Problem:
Please repeat the entries below exactly as written, leaving out any images.

..............................

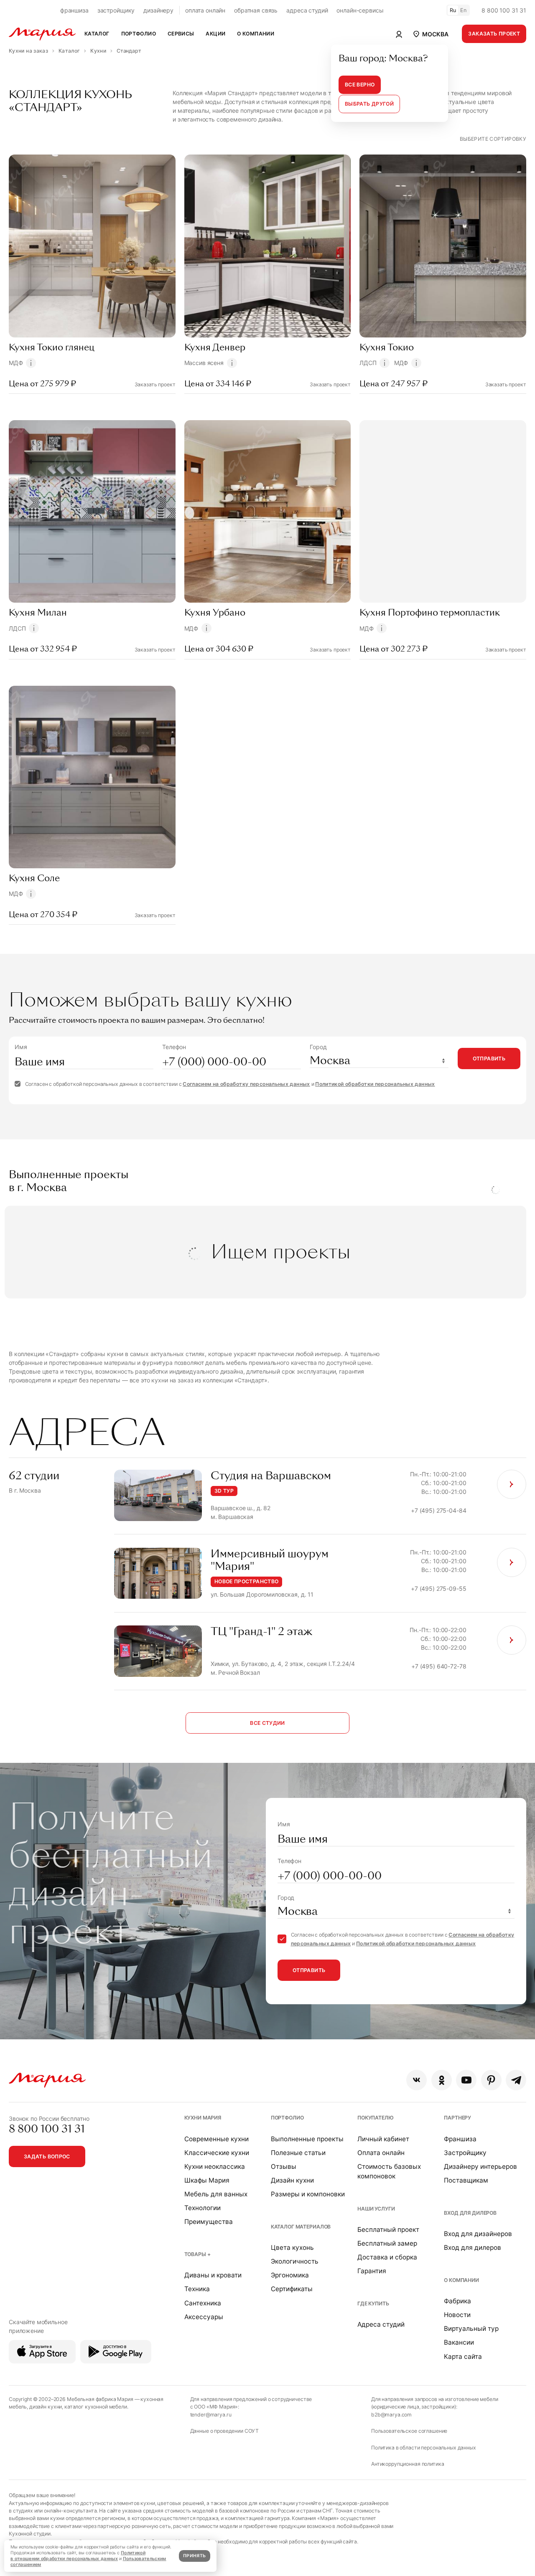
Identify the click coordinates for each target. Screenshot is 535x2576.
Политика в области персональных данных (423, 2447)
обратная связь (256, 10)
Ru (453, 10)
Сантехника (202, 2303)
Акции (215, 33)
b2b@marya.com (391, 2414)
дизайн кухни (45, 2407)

..............................

Solution to this exercise:
Identify the click coordinates for each target. Screenshot is 535x2576.
Политика в области персональных данных (423, 2447)
обратная связь (256, 10)
Ru (453, 10)
Сантехника (202, 2303)
Акции (215, 33)
b2b@marya.com (391, 2414)
дизайн кухни (45, 2407)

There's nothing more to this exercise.